**WHAT TO PRODUCE**
Give again, unaltered, the lines of the listing below that run from the line having "The image size is (840, 1430)." through the line having "Image resolution: width=1440".

———

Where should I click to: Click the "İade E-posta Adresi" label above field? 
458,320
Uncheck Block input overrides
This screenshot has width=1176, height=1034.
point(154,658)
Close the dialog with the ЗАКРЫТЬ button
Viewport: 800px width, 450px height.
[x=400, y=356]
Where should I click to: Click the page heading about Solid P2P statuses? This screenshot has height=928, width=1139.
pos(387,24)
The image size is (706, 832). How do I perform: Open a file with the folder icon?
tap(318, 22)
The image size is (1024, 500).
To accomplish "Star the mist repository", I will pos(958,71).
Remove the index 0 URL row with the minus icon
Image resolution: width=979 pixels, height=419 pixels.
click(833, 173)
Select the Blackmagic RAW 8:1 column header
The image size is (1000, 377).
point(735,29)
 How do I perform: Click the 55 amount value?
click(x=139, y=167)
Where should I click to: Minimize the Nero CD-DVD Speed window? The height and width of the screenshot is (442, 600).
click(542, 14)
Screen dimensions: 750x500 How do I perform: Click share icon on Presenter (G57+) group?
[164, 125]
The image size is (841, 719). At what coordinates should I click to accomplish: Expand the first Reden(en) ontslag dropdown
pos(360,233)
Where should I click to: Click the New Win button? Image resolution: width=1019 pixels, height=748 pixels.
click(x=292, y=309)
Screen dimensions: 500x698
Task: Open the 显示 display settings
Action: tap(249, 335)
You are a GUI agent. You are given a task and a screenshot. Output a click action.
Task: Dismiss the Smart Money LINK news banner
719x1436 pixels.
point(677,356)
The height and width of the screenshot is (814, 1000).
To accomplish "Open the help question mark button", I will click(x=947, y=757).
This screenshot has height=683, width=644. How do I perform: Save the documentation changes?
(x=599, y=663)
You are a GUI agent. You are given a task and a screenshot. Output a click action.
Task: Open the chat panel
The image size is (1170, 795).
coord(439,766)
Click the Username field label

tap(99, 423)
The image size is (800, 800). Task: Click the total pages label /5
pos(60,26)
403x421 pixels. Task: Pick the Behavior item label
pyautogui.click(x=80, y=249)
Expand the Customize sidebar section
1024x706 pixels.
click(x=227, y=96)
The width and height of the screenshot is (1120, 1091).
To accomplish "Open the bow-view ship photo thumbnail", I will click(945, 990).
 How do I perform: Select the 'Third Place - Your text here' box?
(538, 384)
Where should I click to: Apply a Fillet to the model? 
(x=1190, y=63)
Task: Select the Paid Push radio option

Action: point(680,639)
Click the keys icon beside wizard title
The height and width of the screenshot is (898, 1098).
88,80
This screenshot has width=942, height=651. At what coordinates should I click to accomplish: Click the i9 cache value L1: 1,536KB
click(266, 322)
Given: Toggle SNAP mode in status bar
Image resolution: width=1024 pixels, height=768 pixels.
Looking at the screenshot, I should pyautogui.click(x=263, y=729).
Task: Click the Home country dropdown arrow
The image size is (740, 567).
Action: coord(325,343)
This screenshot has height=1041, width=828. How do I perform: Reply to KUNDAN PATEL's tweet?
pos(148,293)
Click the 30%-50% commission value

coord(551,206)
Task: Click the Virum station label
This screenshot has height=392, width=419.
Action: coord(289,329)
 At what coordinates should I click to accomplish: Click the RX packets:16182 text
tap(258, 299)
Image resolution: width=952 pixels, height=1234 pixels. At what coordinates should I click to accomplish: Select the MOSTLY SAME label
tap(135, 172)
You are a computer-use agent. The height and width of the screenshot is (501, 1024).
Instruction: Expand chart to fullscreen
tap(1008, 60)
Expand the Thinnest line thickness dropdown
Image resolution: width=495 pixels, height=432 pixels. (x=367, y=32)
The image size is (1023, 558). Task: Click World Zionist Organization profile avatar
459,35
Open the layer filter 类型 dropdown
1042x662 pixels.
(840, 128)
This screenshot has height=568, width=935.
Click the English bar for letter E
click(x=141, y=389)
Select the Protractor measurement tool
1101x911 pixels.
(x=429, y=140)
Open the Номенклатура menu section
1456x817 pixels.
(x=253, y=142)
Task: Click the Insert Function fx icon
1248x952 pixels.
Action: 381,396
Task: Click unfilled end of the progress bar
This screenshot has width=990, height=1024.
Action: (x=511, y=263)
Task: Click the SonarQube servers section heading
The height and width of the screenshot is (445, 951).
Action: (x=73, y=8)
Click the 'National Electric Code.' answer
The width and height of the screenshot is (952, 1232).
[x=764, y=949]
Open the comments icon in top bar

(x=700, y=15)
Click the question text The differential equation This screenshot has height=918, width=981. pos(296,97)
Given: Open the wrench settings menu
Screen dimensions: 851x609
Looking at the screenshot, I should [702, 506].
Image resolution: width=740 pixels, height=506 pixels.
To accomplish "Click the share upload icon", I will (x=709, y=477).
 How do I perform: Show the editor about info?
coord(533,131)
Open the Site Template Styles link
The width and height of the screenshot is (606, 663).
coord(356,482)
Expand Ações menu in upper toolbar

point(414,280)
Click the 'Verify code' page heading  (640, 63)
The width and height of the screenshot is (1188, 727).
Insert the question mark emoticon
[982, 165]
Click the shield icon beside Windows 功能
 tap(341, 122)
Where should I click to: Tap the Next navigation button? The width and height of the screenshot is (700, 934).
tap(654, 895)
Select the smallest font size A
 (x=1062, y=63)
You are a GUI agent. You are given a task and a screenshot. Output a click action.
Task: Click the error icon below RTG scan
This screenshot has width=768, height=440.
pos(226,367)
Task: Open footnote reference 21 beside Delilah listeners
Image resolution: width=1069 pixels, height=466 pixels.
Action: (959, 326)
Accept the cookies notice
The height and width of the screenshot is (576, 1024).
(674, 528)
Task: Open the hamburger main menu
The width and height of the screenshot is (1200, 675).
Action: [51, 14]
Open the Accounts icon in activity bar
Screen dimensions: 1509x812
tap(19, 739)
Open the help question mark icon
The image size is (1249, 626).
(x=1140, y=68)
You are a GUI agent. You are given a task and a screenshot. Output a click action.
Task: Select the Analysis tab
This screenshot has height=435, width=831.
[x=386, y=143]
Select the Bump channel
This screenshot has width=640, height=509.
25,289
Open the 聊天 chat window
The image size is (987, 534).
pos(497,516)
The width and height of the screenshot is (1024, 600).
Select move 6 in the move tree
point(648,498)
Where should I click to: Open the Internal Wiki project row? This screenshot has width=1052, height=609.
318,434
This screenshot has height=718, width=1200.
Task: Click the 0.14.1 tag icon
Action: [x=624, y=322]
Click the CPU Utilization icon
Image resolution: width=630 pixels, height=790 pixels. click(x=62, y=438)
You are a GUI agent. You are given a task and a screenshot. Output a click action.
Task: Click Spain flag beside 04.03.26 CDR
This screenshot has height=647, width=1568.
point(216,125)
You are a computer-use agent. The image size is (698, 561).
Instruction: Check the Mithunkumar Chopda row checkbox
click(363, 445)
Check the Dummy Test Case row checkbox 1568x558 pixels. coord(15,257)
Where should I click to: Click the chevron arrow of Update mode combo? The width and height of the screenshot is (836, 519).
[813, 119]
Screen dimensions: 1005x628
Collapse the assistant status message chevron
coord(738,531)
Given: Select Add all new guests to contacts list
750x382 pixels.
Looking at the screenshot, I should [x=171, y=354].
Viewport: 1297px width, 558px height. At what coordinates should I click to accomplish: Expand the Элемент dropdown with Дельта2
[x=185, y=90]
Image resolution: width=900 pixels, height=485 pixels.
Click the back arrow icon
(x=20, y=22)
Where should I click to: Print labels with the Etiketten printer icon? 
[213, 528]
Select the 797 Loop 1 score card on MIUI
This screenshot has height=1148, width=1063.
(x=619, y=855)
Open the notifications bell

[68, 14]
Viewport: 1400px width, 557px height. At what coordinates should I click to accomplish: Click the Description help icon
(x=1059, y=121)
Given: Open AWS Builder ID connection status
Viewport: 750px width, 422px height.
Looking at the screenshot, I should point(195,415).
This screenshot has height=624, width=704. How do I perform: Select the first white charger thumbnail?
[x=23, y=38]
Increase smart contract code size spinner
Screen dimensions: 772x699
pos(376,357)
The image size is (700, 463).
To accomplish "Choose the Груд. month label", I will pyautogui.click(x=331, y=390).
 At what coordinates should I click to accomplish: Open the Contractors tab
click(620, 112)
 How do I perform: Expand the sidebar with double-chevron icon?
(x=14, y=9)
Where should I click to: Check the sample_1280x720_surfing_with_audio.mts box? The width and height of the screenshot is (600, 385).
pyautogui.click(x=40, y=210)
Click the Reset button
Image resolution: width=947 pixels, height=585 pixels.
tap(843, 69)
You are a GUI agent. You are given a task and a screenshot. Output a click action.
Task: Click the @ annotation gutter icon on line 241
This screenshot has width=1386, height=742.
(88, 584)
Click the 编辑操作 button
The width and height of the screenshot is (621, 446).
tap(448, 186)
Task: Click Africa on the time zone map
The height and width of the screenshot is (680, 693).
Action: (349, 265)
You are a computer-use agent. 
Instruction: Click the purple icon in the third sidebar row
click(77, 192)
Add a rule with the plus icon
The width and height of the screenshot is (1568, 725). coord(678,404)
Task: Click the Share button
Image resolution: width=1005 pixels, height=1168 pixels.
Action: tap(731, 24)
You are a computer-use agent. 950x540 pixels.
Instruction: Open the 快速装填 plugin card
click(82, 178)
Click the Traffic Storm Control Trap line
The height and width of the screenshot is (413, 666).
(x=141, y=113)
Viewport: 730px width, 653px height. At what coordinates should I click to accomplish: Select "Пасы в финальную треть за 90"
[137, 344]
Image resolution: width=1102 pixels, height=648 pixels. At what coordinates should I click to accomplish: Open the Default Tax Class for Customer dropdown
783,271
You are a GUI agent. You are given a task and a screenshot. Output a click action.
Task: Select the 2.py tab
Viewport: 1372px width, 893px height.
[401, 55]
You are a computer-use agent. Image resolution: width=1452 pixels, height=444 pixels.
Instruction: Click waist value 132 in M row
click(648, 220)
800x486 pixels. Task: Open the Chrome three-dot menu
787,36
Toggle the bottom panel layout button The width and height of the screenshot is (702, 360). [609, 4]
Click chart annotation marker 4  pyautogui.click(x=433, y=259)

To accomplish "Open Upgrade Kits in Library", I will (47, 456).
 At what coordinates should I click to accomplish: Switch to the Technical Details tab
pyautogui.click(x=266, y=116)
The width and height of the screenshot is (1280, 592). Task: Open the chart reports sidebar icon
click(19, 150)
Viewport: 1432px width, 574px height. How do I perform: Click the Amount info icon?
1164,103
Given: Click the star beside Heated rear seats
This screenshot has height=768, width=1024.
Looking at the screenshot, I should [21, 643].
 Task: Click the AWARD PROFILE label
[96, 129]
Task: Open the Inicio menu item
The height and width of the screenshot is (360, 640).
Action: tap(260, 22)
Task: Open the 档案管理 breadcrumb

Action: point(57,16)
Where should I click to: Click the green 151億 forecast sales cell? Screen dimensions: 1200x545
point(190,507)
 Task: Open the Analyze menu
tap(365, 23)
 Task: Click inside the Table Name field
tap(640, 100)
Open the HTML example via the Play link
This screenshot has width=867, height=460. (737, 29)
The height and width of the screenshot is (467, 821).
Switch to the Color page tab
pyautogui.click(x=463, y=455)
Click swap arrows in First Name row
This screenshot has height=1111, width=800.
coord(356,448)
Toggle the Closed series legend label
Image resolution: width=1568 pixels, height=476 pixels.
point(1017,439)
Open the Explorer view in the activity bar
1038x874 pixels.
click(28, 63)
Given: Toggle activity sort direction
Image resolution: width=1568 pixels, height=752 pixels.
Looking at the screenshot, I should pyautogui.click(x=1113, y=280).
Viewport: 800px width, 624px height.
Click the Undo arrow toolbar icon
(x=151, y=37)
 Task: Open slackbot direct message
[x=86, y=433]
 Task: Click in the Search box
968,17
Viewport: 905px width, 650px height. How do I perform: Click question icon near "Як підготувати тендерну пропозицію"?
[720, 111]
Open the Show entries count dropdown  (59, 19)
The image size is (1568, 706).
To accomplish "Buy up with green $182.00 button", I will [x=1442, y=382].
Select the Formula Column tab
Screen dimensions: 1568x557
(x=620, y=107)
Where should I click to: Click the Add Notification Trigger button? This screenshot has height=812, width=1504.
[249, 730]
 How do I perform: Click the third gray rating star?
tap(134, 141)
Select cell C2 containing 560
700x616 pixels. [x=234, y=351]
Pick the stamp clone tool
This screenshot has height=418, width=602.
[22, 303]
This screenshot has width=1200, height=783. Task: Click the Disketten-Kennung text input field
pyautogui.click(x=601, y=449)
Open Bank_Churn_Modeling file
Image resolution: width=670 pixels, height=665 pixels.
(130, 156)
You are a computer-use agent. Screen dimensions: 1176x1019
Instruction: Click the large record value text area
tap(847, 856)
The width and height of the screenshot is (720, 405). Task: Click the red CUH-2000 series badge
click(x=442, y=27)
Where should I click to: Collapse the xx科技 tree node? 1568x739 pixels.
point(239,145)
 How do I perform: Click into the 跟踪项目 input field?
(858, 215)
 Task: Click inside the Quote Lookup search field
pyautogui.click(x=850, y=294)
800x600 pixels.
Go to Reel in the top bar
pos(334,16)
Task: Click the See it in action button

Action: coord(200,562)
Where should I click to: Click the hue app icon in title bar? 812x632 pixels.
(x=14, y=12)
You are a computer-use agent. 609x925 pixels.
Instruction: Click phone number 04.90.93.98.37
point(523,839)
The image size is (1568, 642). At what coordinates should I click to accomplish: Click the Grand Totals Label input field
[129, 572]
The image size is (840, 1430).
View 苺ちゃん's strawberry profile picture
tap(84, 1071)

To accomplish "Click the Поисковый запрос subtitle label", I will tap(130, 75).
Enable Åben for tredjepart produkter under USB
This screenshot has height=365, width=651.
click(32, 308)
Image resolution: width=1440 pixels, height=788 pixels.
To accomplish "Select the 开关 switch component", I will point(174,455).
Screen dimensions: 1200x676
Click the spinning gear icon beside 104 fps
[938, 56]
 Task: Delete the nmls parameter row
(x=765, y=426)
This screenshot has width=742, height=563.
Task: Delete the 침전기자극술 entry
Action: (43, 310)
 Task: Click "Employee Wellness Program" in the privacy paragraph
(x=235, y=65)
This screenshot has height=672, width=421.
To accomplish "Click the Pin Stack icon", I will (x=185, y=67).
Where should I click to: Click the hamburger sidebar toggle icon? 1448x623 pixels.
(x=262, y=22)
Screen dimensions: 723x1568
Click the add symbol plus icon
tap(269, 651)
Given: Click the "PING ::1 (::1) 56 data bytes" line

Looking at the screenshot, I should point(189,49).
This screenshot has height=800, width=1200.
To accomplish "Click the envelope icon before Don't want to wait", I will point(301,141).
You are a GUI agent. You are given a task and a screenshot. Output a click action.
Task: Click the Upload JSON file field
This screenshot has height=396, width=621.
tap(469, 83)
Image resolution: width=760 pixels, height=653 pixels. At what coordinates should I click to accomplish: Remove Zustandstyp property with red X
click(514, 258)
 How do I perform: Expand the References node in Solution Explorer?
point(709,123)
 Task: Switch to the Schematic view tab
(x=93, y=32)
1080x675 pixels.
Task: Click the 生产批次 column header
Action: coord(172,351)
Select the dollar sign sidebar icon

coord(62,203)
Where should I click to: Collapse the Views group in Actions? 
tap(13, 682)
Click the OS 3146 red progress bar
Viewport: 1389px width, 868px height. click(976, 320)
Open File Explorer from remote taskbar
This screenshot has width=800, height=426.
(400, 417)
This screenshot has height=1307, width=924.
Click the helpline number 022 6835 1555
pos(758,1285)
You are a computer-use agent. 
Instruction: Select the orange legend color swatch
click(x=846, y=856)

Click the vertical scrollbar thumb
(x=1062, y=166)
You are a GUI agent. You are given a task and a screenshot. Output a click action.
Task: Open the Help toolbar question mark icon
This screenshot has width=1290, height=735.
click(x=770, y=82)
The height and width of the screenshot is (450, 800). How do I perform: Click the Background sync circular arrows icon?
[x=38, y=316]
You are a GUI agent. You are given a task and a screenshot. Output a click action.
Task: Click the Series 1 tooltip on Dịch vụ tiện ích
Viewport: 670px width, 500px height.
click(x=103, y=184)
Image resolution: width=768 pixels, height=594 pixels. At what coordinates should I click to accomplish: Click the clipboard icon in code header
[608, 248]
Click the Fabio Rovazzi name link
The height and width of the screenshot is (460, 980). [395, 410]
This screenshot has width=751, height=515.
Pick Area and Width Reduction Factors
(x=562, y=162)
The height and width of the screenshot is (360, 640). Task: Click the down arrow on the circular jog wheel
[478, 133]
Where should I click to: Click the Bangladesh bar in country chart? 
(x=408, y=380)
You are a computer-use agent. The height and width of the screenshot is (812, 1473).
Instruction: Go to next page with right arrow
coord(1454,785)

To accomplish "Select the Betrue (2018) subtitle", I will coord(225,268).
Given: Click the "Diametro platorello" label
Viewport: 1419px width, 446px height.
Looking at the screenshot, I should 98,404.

———

**THE COMPLETED TASK**
The image size is (840, 1430).
View 苺ちゃん's strawberry profile picture
tap(84, 1071)

To accomplish "Click the Поисковый запрос subtitle label", I will tap(130, 75).
Enable Åben for tredjepart produkter under USB
This screenshot has height=365, width=651.
click(32, 308)
Image resolution: width=1440 pixels, height=788 pixels.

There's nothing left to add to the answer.